● **Text**:

Expert View

Government’s trade policy is holed beneath the water line

by David Hannay | 05.03.2018

David Hannay is a member of the House of Lords and former UK ambassador to the EU and UN.

Last week saw two major developments affecting the government’s trade policy. Both were negative.

In her Mansion House speech, the prime minister for the first time admitted that the government’s decision to reject remaining in the single market or in a customs union with the EU meant that the extraordinarily complex alternative solution the UK has proposed would mean less good access to Britain’s largest export market than it currently enjoys.

On the same day, Donald Trump dashed any hopes the government might have had that a free trade agreement with the US would compensate for that loss. The president announced his intention to unilaterally impose swingeing import duties on steel and aluminium, including on imports from the US’s partners in free trade areas such as Canada.

The full significance of the Trump policy, coupled with his grossly irresponsible and misguided assertion that trade wars are a good thing and easy to win, has yet to sink in on this side of the Atlantic. If the president follows through on his intention, there will surely be retaliatory measures against US exports by some of that country’s main trading partners and allies. There will also be recourse to the dispute settlement procedures of the WTO, which could well mean collateral damage to that organisation’s capacity to sustain international trade rules should the US reject its rulings.

● **Problem set**:
**a.** Answer these questions from the article on trade policy, one answer per line:
(i) What two positions does the note under the byline give for David Hannay?
(ii) In which speech did the prime minister make the admission about access to the UK's largest export market?
(iii) On which two materials did the president announce import duties?
**b.** Name every organization or institution that appears in the article on trade policy.

● **Supplied records**:

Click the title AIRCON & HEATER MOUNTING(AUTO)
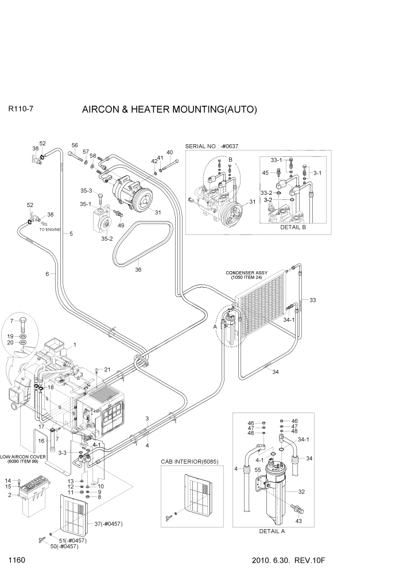169,109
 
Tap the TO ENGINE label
49,229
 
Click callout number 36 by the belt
138,269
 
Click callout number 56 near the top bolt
75,145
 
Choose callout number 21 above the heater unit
106,369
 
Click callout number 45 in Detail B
265,172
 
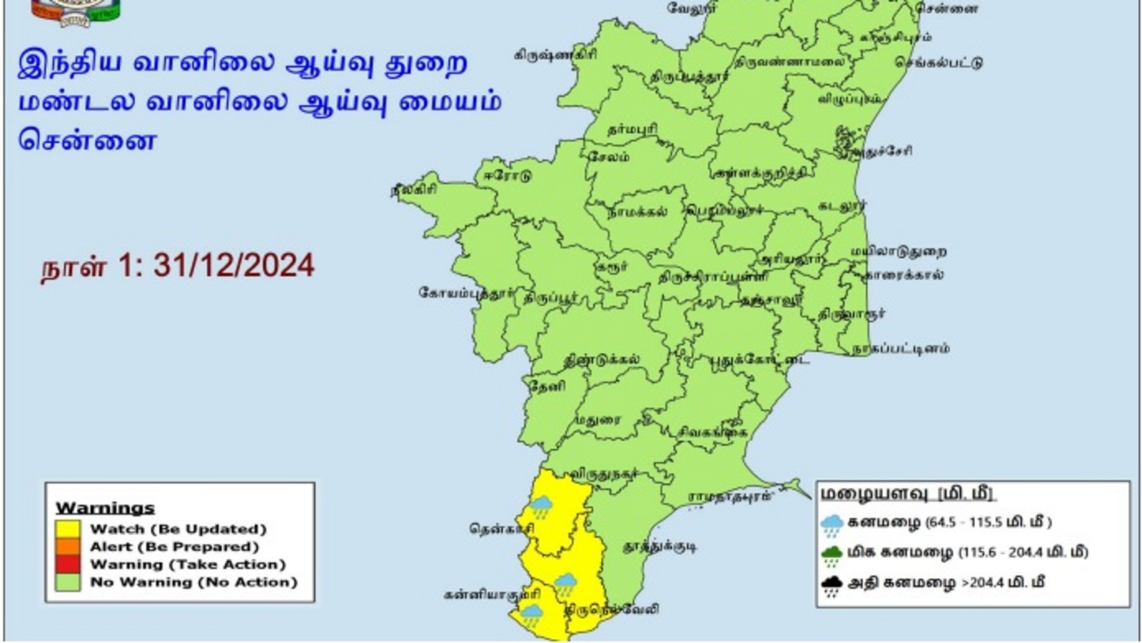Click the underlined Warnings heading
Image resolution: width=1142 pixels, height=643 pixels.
105,508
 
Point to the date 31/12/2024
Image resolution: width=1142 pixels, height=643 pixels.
233,266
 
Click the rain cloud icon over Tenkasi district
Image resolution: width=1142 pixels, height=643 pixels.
541,507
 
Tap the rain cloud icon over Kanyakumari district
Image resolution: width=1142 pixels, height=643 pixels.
532,614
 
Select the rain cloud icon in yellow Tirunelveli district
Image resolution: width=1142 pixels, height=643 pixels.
566,583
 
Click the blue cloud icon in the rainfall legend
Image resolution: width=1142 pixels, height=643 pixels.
832,525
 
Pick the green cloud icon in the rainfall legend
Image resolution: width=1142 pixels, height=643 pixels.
832,555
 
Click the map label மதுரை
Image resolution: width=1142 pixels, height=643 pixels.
593,420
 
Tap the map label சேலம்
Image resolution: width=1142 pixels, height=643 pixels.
608,156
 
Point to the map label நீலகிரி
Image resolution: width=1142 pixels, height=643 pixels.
413,191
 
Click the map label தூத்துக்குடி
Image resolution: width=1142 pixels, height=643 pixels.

● **Task-by-task results**:
**a.**
(i) Member of the House of Lords and former UK ambassador to the EU and UN
(ii) The Mansion House speech
(iii) Steel and aluminium

**b.** House of Lords, EU, UN, WTO